Problem requirements:
Your response should consist solely of the lines from the one containing "Task: Click the Tidiness score 10 badge" through the end of the data, copied exactly.

Material provided:

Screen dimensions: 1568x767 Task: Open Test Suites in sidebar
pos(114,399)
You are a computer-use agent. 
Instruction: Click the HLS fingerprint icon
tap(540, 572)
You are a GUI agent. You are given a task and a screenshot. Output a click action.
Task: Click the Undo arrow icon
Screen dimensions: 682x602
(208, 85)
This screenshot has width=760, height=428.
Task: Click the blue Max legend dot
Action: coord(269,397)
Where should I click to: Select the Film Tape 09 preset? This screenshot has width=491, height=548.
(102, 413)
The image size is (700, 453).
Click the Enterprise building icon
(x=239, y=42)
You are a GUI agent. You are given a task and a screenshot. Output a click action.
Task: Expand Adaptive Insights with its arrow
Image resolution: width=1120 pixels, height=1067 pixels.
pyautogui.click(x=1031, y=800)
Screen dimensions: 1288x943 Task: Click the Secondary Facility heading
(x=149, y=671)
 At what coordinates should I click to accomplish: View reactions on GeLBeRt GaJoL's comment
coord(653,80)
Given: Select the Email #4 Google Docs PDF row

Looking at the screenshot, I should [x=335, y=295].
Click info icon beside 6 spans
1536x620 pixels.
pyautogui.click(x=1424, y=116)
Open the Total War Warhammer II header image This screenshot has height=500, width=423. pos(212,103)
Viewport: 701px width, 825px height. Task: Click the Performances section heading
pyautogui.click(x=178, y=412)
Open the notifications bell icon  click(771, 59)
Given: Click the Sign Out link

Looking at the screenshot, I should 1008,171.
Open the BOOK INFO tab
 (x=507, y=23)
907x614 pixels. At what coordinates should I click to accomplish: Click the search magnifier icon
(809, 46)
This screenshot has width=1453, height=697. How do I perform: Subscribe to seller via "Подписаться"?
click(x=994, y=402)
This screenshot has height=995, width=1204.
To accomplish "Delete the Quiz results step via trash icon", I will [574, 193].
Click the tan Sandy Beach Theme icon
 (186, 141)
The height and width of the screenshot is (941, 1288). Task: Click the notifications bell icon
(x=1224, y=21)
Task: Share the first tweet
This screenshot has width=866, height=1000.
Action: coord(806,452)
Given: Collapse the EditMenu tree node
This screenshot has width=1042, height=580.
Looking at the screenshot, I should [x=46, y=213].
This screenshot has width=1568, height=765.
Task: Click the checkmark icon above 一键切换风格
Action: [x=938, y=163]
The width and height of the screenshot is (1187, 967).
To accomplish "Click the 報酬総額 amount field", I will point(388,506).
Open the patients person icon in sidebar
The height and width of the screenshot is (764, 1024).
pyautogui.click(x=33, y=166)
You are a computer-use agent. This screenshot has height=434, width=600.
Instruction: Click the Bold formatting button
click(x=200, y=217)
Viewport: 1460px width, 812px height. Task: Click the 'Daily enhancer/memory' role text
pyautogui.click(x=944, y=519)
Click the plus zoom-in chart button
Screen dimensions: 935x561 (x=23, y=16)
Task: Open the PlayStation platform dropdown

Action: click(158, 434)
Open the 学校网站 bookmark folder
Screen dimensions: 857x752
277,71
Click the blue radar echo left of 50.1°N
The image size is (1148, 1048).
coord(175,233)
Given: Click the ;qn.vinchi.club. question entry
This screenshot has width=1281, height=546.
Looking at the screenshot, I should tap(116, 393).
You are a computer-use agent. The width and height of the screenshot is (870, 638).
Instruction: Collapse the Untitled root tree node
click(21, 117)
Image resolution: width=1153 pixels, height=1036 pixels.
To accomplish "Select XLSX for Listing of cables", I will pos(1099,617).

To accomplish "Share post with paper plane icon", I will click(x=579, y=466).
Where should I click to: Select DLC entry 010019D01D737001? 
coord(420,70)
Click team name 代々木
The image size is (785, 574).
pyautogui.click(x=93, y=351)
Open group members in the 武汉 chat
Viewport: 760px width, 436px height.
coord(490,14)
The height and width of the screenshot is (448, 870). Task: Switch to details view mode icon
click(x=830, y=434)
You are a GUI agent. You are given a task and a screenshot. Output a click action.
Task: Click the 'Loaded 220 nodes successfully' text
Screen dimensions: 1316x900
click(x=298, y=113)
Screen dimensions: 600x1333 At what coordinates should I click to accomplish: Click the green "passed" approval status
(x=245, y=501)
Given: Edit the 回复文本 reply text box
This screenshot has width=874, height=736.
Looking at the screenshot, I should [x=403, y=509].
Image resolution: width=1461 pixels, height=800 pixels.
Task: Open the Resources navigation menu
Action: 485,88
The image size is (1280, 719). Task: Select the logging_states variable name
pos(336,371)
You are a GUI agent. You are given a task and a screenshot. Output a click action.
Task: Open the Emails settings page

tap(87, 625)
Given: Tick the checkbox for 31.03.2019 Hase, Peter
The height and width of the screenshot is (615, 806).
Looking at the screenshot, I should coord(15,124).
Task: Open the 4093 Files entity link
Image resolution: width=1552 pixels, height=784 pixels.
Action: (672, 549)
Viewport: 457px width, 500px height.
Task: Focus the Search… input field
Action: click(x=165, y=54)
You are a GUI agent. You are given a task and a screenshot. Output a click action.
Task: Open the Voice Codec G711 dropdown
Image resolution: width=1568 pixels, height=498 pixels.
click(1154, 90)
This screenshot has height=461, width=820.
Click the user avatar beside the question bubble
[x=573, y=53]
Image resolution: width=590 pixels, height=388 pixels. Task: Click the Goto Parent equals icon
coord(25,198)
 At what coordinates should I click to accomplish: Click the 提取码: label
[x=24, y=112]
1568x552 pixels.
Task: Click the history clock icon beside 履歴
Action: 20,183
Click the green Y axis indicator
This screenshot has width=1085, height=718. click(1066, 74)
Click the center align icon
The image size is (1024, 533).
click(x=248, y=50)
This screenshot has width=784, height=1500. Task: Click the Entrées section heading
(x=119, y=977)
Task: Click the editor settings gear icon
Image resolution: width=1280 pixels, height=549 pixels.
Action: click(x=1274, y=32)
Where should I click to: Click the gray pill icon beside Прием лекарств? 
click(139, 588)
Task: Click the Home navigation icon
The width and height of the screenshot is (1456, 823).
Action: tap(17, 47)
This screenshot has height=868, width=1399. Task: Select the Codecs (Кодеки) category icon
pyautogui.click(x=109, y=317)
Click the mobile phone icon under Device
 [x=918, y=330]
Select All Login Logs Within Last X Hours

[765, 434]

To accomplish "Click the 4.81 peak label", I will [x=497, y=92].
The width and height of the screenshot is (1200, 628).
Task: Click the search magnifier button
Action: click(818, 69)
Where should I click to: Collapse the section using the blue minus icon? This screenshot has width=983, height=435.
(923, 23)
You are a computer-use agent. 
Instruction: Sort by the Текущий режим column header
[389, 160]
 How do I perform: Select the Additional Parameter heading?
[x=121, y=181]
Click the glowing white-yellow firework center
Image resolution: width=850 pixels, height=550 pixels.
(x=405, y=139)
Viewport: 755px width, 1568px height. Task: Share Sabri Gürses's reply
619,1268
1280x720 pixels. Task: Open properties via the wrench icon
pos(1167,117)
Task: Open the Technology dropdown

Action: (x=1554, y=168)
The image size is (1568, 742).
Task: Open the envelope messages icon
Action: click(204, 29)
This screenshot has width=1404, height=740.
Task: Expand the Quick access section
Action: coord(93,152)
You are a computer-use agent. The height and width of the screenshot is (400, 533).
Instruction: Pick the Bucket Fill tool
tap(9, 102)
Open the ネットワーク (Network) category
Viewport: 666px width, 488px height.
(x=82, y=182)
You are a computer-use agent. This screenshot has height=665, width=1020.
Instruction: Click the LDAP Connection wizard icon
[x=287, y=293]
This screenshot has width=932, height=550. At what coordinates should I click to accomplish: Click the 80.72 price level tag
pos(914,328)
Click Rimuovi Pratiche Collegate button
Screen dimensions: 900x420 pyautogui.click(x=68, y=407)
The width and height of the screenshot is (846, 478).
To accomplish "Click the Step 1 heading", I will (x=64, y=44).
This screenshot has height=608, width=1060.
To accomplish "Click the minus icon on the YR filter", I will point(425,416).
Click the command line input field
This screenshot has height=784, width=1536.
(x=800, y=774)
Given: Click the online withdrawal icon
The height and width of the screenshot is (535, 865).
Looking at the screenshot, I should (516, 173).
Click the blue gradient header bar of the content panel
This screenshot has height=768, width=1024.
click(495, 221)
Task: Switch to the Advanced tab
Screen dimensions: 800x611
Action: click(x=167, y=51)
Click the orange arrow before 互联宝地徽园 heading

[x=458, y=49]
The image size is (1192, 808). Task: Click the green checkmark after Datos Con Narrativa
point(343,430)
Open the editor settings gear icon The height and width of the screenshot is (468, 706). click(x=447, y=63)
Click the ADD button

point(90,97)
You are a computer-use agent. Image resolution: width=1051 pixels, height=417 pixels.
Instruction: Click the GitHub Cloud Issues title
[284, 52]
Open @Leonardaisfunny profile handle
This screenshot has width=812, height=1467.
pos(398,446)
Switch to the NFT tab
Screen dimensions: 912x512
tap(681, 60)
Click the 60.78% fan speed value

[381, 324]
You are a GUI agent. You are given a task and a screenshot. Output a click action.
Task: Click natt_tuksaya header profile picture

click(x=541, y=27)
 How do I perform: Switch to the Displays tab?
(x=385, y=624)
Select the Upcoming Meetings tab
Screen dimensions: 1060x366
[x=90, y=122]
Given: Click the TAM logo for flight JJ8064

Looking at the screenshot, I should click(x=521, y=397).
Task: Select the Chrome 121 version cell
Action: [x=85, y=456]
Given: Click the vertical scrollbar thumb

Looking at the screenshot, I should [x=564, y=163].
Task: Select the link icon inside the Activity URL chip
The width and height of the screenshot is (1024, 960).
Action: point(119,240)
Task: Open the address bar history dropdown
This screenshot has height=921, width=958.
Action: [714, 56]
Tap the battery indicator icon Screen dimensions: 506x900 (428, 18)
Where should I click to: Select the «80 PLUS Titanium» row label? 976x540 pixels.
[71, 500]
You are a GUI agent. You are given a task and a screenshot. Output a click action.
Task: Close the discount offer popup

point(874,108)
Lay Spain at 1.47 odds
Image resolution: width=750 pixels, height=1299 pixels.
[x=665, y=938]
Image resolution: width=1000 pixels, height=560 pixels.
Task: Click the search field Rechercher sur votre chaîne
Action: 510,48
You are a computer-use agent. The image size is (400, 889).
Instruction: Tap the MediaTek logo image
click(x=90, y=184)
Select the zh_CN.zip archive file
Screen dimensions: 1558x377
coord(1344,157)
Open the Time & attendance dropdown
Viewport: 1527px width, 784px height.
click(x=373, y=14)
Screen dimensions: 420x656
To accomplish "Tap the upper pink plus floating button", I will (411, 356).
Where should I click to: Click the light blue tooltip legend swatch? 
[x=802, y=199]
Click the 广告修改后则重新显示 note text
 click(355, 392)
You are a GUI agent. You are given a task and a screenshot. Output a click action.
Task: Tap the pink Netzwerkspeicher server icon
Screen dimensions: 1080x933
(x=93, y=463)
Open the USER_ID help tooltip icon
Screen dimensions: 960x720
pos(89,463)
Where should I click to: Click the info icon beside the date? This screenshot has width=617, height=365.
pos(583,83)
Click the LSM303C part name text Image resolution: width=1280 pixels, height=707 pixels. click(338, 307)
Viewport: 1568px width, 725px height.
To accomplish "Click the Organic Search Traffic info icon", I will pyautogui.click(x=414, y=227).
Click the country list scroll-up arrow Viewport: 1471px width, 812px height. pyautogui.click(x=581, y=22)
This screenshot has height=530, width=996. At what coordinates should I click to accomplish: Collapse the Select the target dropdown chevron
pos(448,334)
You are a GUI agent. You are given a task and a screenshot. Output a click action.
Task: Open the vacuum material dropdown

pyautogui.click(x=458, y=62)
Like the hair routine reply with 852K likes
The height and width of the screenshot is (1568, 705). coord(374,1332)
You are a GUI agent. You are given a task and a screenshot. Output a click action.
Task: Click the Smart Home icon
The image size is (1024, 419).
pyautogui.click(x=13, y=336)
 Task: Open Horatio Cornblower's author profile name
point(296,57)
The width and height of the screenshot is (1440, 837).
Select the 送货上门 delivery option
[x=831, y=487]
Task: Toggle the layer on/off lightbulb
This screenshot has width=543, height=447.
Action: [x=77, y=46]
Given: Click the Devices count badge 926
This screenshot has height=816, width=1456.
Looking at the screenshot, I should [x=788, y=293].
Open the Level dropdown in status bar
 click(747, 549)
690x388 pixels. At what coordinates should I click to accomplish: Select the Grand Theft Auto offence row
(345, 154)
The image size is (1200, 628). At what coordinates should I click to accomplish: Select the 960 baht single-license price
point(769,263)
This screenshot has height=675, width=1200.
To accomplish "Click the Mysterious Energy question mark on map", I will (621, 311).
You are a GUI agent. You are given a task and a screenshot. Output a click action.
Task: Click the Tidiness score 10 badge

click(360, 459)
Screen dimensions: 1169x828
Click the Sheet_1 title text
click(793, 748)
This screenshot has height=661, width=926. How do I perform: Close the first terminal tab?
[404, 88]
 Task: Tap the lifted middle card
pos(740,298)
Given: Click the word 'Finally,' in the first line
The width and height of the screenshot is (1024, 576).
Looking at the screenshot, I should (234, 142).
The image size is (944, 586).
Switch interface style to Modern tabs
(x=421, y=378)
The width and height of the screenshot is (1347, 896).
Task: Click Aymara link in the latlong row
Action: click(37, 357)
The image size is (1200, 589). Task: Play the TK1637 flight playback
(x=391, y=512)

The answer:
Task: Click the Tidiness score 10 badge

click(360, 459)
Screen dimensions: 1169x828
Click the Sheet_1 title text
click(793, 748)
This screenshot has height=661, width=926. How do I perform: Close the first terminal tab?
[404, 88]
 Task: Tap the lifted middle card
pos(740,298)
Given: Click the word 'Finally,' in the first line
The width and height of the screenshot is (1024, 576).
Looking at the screenshot, I should (234, 142).
The image size is (944, 586).
Switch interface style to Modern tabs
(x=421, y=378)
The width and height of the screenshot is (1347, 896).
Task: Click Aymara link in the latlong row
Action: click(37, 357)
The image size is (1200, 589). Task: Play the TK1637 flight playback
(x=391, y=512)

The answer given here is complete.